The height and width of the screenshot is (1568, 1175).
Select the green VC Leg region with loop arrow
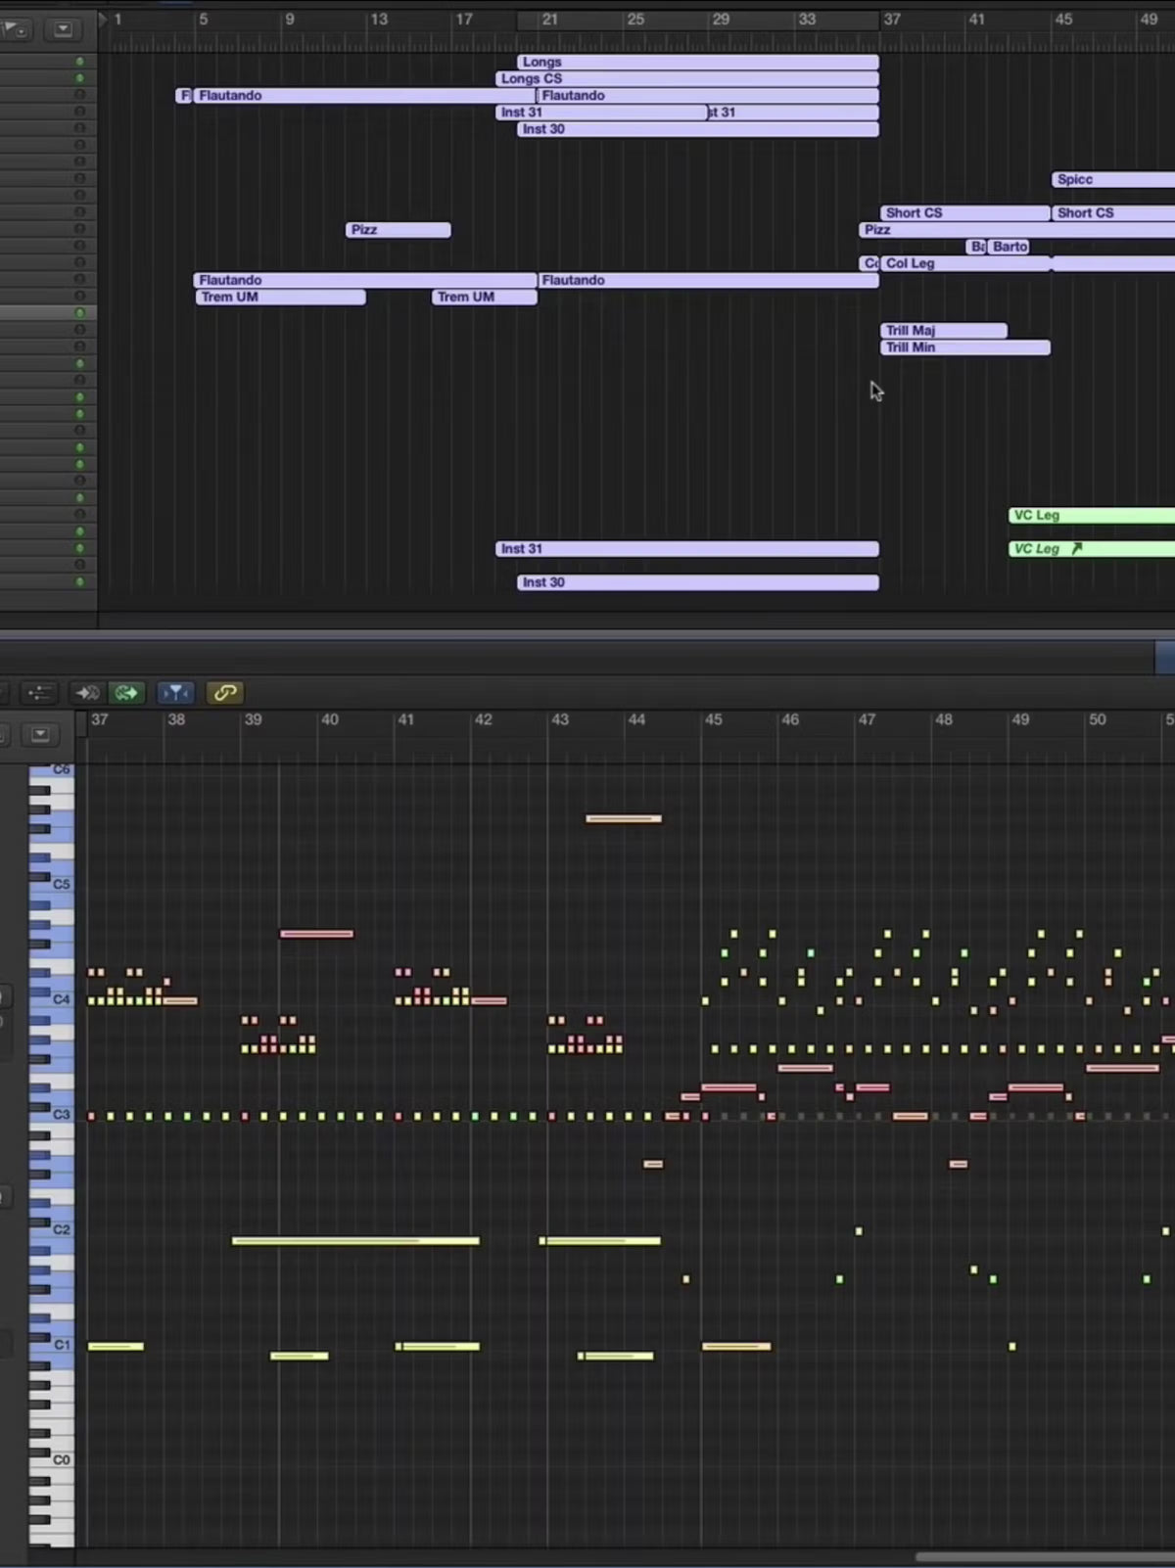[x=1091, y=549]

....

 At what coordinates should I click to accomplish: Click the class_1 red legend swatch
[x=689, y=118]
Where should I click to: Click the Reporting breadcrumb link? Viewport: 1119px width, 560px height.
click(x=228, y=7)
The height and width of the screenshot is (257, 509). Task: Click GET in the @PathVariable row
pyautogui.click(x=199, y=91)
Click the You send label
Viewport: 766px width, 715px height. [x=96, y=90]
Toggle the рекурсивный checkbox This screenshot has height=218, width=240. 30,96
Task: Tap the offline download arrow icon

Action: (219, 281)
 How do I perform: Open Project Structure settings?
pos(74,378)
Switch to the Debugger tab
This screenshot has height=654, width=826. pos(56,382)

....

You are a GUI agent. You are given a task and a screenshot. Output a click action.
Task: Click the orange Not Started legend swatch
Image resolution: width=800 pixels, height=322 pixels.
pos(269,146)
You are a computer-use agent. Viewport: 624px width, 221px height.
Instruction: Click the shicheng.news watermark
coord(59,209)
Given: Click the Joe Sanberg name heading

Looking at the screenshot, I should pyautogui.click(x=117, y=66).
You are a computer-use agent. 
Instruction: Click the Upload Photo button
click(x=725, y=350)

....

→ WHAT YOU ARE ASKED TO DO: Check each line above for the word "computer" and copy the ones that have it.

→ RESPONSE TO THIS TASK:
You are a computer-use agent. Viewport: 624px width, 221px height.
You are a computer-use agent. 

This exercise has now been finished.